Group E of the 2014 FIFA World Cup consisted of Switzerland, Ecuador, France, and Honduras. Play began on 15 June and ended on 25 June 2014. The top two teams, France and Switzerland, advanced to the round of 16.

==Teams==

| Draw position | Team | Confederation | Method of qualification | Date of qualification | Finals appearance | Last appearance | Previous best performance | FIFA Rankings |  |
| October 2013 | June 2014 |
| E1 (seed) | Switzerland | UEFA | UEFA Group E Winners | 11 October 2013 | 10th | 2010 | Quarter-finals (1934, 1938, 1954) | 7 | 6 |
| E2 | Ecuador | CONMEBOL | CONMEBOL Round Robin 4th place | 15 October 2013 | 3rd | 2006 | Round of 16 (2006) | 22 | 26 |
| E3 | France | UEFA | UEFA Play-off Winners | 19 November 2013 | 14th | 2010 | Winners (1998) | 21 | 17 |
| E4 | Honduras | CONCACAF | CONCACAF fourth round 3rd place | 15 October 2013 | 3rd | 2010 | Group stage (1982, 2010) | 34 | 33 |

- Notes

==Standings==

- France advanced to play Nigeria (runner-up of Group F) in the round of 16.
- Switzerland advanced to play Argentina (winner of Group F) in the round of 16.

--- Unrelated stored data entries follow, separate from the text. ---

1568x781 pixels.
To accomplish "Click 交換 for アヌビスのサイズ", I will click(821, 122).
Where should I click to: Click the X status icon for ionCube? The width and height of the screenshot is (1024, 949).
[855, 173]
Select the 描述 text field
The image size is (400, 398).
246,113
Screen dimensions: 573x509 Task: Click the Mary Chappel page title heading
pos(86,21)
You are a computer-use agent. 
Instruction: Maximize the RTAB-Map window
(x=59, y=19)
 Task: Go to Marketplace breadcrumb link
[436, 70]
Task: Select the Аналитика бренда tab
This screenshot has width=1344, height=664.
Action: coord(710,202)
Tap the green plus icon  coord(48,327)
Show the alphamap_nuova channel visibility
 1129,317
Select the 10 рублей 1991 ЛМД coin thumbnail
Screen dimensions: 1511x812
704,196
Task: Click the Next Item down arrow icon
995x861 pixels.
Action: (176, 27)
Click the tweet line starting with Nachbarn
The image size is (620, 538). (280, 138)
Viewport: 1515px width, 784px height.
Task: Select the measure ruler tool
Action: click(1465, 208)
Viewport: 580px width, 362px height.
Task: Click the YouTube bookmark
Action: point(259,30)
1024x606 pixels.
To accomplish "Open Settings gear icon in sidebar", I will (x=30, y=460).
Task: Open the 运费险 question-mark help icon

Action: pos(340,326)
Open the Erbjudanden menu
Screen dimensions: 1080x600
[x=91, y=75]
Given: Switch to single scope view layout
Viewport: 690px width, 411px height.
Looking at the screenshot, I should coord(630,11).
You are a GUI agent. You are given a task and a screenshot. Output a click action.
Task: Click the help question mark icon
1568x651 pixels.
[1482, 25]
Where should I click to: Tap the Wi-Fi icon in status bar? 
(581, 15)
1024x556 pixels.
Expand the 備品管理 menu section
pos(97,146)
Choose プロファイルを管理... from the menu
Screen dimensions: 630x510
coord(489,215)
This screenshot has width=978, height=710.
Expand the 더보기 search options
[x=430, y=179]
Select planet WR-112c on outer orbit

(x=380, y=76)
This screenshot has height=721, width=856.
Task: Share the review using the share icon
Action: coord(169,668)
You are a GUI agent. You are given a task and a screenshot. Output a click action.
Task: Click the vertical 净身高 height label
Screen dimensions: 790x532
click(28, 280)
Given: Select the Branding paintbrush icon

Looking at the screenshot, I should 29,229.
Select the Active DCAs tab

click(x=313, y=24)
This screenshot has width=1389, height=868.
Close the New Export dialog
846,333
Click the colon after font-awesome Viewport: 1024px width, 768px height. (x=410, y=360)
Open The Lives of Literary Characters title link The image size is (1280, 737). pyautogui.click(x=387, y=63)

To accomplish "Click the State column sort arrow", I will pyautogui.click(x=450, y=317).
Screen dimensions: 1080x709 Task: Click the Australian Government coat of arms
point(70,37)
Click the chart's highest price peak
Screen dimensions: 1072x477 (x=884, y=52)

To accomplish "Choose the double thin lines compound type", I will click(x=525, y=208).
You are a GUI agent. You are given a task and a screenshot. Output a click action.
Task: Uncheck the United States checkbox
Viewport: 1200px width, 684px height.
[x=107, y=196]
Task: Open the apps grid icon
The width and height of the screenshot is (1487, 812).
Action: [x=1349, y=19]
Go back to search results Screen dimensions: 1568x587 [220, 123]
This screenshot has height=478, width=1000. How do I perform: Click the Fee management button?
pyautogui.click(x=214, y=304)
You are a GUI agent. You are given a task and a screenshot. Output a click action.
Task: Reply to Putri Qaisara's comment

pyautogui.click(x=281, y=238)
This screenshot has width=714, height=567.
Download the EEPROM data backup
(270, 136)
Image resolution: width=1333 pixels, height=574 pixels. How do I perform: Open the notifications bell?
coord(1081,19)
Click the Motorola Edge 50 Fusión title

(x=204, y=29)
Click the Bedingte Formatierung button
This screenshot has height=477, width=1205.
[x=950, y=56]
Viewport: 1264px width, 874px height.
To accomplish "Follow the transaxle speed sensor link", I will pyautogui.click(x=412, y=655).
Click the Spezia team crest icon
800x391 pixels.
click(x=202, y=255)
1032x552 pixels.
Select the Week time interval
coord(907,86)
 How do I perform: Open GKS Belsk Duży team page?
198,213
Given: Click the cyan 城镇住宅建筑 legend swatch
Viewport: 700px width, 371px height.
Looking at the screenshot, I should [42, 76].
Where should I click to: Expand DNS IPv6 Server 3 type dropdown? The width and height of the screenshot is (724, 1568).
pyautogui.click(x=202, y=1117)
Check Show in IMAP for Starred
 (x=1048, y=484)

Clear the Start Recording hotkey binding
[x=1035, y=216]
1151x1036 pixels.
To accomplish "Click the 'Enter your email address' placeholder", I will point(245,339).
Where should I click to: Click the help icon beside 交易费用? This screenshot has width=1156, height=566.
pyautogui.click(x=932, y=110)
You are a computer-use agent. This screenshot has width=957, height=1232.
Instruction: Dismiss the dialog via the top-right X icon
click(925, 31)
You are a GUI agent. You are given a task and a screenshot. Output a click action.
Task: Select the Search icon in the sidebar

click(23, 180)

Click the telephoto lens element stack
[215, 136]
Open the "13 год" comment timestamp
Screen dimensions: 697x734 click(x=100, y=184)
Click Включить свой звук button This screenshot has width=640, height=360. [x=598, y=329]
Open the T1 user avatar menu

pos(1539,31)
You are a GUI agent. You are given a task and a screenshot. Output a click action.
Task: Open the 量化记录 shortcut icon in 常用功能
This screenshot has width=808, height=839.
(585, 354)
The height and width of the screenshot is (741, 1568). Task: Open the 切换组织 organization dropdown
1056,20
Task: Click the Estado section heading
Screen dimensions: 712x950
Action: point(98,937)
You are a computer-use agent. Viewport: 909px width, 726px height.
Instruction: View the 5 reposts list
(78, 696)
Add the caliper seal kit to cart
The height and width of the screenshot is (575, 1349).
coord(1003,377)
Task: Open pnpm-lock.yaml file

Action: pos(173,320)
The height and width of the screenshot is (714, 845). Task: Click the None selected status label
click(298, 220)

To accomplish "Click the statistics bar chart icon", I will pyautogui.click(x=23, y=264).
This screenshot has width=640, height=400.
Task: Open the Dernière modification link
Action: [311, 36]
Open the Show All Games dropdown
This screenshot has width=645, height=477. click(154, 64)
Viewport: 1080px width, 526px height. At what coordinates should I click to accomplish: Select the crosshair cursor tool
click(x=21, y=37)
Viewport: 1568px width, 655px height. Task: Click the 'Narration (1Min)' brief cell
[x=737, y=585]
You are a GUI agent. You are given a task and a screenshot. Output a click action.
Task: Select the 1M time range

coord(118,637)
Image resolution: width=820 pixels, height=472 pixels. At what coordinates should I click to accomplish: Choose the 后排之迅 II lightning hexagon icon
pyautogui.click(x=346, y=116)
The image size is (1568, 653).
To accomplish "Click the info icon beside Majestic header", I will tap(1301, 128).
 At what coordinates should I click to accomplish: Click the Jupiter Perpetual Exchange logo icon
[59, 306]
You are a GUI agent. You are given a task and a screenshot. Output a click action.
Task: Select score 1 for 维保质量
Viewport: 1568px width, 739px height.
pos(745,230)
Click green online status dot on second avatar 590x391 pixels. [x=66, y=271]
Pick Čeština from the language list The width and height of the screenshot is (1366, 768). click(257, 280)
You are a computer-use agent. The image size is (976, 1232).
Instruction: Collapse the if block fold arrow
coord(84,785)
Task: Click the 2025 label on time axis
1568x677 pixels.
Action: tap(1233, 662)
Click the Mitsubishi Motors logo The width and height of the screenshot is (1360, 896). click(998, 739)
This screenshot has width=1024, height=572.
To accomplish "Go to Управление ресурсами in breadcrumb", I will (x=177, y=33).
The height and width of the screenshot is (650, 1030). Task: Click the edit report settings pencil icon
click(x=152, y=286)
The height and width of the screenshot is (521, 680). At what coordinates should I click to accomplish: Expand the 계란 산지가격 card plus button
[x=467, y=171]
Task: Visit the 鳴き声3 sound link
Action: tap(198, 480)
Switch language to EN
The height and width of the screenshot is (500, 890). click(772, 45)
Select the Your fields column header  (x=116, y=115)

| Pos | Team | Pld | W | D | L | GF | GA | GD | Pts | Qualification |
| 1 | France | 3 | 2 | 1 | 0 | 8 | 2 | +6 | 7 | Advance to knockout stage |
| 2 | Switzerland | 3 | 2 | 0 | 1 | 7 | 6 | +1 | 6 |
| 3 | Ecuador | 3 | 1 | 1 | 1 | 3 | 3 | 0 | 4 |  |
| 4 | Honduras | 3 | 0 | 0 | 3 | 1 | 8 | −7 | 0 |

==Matches==
===Switzerland vs Ecuador===
The two teams had never met before.

Ecuador took the lead in the first half when Walter Ayoví's free kick was headed in by Enner Valencia. Switzerland equalised early in the second half from another set-piece, Ricardo Rodriguez's corner kick headed in by half-time substitute Admir Mehmedi.
The winning goal of the match was scored by another substitute Haris Seferovic in the 93rd minute of the game with just 20 seconds remaining in injury time. A Swiss breakaway started in their own penalty area when Valon Behrami won the ball, and finished by Seferovic converting Rodríguez's cross.

This was Switzerland's first World Cup win over South American opposition in six attempts.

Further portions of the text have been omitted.